Mike Childs, Friends of the Earth’s head of policy, criticised the CCC for endorsing the manufacture of hydrogen from natural gas using CCS.

He said: “The Committee on Climate Change is right to point to hydrogen as part of our low-carbon future, because it can replace natural gas and is an excellent way of storing energy.

“But the committee is wrong to suggest that hydrogen produced from renewable power is too expensive. The same was originally said about solar power and offshore wind, but with focus and innovation prices have tumbled dramatically. Using natural gas to make hydrogen is still polluting and therefore doesn’t have a future in a zero carbon Britain.”

Further reaction

Energy Networks Association

“Hydrogen offers enormous potential to decarbonise our energy system in the most cost-effective way and the gas networks are already developing technical and strategic solutions for hydrogen-ready grids for homes and businesses.

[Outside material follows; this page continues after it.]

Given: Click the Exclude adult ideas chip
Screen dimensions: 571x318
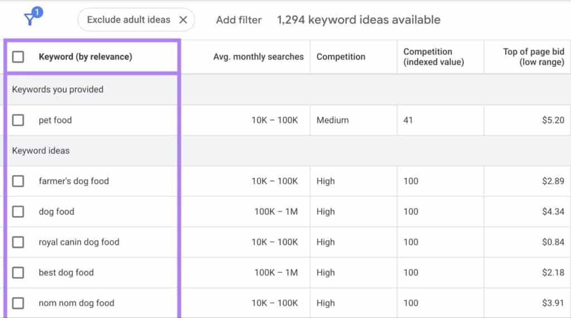Looking at the screenshot, I should 128,20.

“But the government must provide the right strategic direction, not only for decarbonising heat but for the whole energy system. With this, the gas networks can optimise network investment, including into existing infrastructure and pipes, and operational decisions for the future.

“The RIIO-1 regulatory price control has proven itself time and time again as a highly effective, incentive-based mechanism for delivering innovation and keeping costs down for the public. The same must be guaranteed for RIIO-2.”

Lawrence Slade, chief executive, Energy UK

“Decarbonising heat is a major challenge and one that we must tackle if we are to meet our climate change targets, so the Committee on Climate Change’s report is an important contribution.

“It may well be that there isn’t a one size fits all solution for all homes and businesses so it is important to explore the various options. That’s why we have been calling for the Government to fund large scale trials to assess the various options and inform the big decisions that will need to be made on heating in the near future.

“If we are to start rolling out low carbon heating systems in the next couple of decades, the Government needs to focus its attention and resources on this challenge without delay.”

Tim Rotheray, director, Association for Decentralised Energy

“Hydrogen has a key role to play in decarbonising the most challenging parts of the energy system – meeting peak heat demands on cold days, enabling process industries to fully decarbonise and cleaning up heavy transport – but we need to ensure we use it sparingly to ensure a cost-effective low carbon transition.

“Today’s report highlights that energy for heating in particular needs to be a mix, with ambitious energy efficiency, heat networks in towns and cities and hybrid hydrogen heat pumps.”

National Infrastructure Commission

“The UK has made great strides in deriving more of its electricity from low carbon sources like wind and solar – the next challenge will be to make progress on reducing emissions from heating.

“Today’s report from the Committee on Climate Change mirrors our own conclusions, that there need to be trials of hydrogen to test it as a viable alternative to natural gas.

“The government are due to respond to our National Infrastructure Assessment with a dedicated strategy next year, which should include plans for how to keep the UK’s energy supply low-carbon and low-cost.”

Mike Foster, chief executive, Energy and Utilities Alliance (EUA)

“Today’s report is yet another rubber stamp for hydrogen for heat, as the UK assesses the potential role of hydrogen in the UK’s low-carbon economy.

“We are pleased that another report concludes that hydrogen will play an important role in decarbonising heat. It also highlights the challenges that the industry needs to overcome, which EUA and its members have already started working on through the gas networks innovation trials such as Hynet, H21, and the Freedom Project.

“Early government commitment is crucial to an affordable, secure, low carbon future. We trust that this report provides government with the confidence to work towards decarbonising heat by greening the gas that goes into 85 per cent of UK homes, using hydrogen as the principal method.”